Illnesses usually are obtained in your environment, from exposure to the disease. It might be from another chicken or a visiting wild bird. Some people track in diseases on their shoes from shows or feed stores, or other ways. Sorry that you are dealing with a contagious disease, but your flock should remain closed and no chickens should be shown. You always have to assume that even chickens who do not show symptoms are carriers.
I would really hope that this is obvious to EVERYONE. Unfortunately, a lot of times profit is more important than ethical behavior for some.
I seriously doubt that I tracked "possible" AVL in from a feed store and I don't have any friends that I visit that have chickens. I actually don't really have many friends within a 3 hour drive but I digress.
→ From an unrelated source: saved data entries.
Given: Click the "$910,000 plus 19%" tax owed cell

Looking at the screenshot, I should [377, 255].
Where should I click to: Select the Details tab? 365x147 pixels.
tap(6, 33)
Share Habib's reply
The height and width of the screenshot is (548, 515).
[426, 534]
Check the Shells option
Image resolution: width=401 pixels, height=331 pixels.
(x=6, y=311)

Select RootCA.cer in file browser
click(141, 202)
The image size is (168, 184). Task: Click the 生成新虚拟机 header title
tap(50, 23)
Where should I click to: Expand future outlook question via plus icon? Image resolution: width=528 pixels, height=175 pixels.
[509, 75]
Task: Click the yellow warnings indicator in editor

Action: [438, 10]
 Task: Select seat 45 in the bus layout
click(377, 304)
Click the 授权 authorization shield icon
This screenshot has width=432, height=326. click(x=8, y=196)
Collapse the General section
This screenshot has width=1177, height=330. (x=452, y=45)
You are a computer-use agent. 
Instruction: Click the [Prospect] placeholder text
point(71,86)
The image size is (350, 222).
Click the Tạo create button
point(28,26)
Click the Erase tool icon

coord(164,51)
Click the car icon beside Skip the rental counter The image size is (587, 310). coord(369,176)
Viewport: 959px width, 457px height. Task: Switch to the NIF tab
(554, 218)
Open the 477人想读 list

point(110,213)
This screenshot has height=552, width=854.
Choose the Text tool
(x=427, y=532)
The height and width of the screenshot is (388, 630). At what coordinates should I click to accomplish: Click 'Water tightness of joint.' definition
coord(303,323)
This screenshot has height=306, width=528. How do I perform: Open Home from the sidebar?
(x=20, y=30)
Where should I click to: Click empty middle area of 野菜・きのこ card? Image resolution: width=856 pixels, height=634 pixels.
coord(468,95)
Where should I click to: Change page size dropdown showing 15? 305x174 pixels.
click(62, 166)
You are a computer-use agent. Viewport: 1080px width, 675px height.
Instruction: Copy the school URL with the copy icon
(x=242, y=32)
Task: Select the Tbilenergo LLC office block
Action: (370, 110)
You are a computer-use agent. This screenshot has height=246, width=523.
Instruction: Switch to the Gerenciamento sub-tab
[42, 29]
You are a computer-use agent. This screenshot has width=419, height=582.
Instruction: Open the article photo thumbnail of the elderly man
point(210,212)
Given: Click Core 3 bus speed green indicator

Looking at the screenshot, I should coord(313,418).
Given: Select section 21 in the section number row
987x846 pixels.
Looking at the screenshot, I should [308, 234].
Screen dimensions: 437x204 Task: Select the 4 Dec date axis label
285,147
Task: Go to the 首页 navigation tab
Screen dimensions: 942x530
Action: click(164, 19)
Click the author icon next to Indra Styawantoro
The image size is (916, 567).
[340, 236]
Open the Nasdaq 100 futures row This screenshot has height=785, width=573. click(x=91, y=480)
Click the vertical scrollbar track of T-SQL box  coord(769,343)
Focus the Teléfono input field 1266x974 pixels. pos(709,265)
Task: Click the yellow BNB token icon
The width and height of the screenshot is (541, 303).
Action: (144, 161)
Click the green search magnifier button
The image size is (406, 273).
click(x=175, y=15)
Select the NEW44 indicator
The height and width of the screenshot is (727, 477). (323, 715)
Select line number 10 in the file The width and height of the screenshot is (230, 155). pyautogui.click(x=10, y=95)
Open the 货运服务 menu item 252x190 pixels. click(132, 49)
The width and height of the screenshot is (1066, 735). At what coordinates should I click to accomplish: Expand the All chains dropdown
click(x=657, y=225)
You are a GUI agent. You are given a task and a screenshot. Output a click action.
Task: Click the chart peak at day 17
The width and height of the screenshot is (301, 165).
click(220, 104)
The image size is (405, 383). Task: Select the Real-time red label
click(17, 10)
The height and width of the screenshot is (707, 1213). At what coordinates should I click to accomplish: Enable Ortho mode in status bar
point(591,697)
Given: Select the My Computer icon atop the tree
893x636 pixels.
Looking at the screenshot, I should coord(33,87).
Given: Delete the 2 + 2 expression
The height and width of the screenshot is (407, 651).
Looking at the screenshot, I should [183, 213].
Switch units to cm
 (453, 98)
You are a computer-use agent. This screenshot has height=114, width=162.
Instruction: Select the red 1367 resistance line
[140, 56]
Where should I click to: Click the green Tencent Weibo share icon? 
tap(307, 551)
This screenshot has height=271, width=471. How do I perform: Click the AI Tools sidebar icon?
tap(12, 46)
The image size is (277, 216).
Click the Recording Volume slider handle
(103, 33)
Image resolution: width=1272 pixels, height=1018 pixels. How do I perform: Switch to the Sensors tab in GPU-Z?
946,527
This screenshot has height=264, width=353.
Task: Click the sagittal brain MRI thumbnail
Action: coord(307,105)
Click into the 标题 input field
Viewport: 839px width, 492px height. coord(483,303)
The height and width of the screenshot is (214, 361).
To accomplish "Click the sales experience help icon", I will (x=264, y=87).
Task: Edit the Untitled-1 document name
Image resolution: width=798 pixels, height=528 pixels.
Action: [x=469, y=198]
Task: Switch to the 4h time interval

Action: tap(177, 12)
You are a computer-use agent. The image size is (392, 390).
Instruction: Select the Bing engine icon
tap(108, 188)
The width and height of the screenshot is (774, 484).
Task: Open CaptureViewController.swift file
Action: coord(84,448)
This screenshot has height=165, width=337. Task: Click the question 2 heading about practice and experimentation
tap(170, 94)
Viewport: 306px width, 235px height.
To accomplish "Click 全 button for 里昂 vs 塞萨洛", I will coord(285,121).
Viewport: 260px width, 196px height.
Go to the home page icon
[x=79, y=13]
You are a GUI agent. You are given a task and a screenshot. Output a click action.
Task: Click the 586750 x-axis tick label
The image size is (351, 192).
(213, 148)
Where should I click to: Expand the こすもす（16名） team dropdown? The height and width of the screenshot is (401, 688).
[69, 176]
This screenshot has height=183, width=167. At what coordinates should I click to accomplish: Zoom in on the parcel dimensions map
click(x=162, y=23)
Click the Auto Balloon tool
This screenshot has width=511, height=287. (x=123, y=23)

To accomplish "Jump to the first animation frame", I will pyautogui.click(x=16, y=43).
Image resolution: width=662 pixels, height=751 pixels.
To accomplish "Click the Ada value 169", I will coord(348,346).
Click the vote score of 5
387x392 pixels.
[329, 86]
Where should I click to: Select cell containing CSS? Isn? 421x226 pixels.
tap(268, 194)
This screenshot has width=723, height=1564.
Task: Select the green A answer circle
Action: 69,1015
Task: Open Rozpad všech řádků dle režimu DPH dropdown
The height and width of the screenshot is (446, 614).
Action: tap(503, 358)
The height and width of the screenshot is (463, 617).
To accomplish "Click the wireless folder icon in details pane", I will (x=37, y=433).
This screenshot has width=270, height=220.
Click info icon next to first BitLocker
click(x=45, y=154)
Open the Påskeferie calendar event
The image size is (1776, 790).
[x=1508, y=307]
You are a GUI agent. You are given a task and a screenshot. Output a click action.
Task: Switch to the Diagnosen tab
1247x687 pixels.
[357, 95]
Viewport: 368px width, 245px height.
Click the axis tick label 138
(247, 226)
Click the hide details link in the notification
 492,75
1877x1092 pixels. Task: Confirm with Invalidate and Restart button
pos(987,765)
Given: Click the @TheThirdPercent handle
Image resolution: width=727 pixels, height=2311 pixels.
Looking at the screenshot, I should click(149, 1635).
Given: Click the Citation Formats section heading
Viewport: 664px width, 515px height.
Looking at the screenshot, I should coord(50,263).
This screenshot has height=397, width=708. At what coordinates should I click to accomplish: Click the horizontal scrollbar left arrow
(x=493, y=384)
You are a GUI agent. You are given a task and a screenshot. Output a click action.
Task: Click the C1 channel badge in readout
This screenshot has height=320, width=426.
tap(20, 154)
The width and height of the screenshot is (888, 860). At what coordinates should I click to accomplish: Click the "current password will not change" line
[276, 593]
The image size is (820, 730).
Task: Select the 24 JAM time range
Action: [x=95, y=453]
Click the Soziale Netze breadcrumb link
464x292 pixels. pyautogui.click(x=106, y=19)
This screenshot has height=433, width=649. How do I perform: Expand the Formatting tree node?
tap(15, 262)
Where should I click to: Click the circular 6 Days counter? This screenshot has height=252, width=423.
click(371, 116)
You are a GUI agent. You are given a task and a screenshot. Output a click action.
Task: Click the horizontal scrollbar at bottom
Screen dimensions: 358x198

I also have not even started showing yet. That was my goal at some point (just my silkies).
Sure, it could have possibly come from a wild bird, a fly, a mouse... Who even knows. Luckily it does not live very long in the environment and now I am seriously considering culling my entire flock and walking away from chicken keeping all together.
It is strange that only one chicken out of 4 had these symptoms. I'm not saying that my rooster didn't have it, please don't misunderstand, I'm just saying it's bizarre. It also bugs me that the vet never said anything about my whole flock could have AVL or even that I should consider culling. His ONLY statement on the phone, regarding that specific issue, was that it was not typical of AVL but that he also could not completely rule it out.
I only had the other birds done to see if it was a "flock" issue.
It has made me hyper paranoid!
I'm curious as to whether I can have my flock tested WITHOUT having a necropsy done on them.
My silkies are separate from my other flock thankfully!